Japanese equipment manufacturer Komatsu Ltd. has declared that it has now built an automated dump truck that could haul and deposit materials without any human help.
In a way, the Komatsu automated vehicle technology is different and seems more advanced than current technologies adopted by the likes of Tesla and Google or the Truck Platooning technology previously reported by Tech Times.
This can primarily be attributed to the fact that the truck, which is called the Komatsu Innovative Autonomous Haulage Vehicle, has no cab reserved for a driver or any steering wheel to guide the possibility of human control.
Komatsu said that its automated technology tries to do away with the three-point turn orientation of existing vehicles today. As a result, it was able to develop a self-driving truck that does not need to see where it is going. This is achieved by building a truck that has no front and back ends, allowing the automated truck to reverse course without turning around.

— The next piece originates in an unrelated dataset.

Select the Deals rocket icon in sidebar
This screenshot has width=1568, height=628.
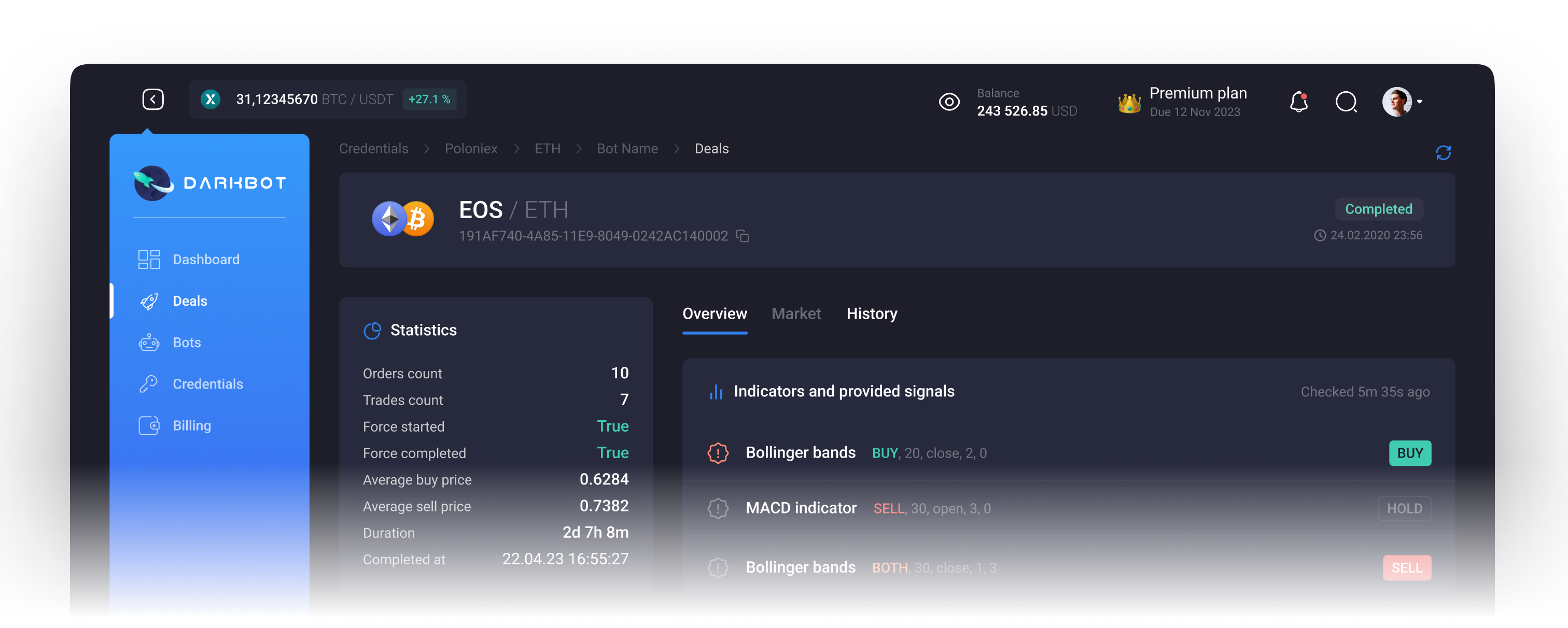coord(148,301)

"By distributing equal load to the four wheels both when the vehicle is loaded and unloaded, and adopting four-wheel drive, retarder and steering, Komatsu is aiming for high-performance shuttling of this vehicle in both forward and reverse travel directions, thereby totally eliminating the need for K-turns at loading and unloading sites," the company said in a press statement.
The development of Komatsu's self-driving truck is primarily aimed to increase productivity at mines or similar environs. Aside from the technology that allows for unmanned operation, it is outfitted with features that enable the vehicle to traverse challenging terrain such as a slippery ground due to rain or snow.
Komatsu has pointed out that its proprietary Autonomous Haulage System (AHS) has been commercially available since 2008. The company underscored that, since then, vehicles running with the technology has hauled more than 1 billion tons of cumulative load.
Innovations specific to the Komatsu Innovative Autonomous Haulage Vehicle, aside from its fully automated technology, include the achievement of remarkable balance in comparison to the normal truck since it is constructed to evenly distribute the weight of its load through its four-wheel drive chassis. This is why Komatsu is particularly confident about its performance in uneven or slippery terrain.
The vehicle can purportedly drive the exact same speeds and maneuver exactly the same regardless of the direction it is taking.
The Komatsu Innovative Autonomous Haulage Vehicle was on display this week during the MINExpo INTERNATIONAL 2016 in Las Vegas. The company plans to introduce the cabless self-driving car to the market soon.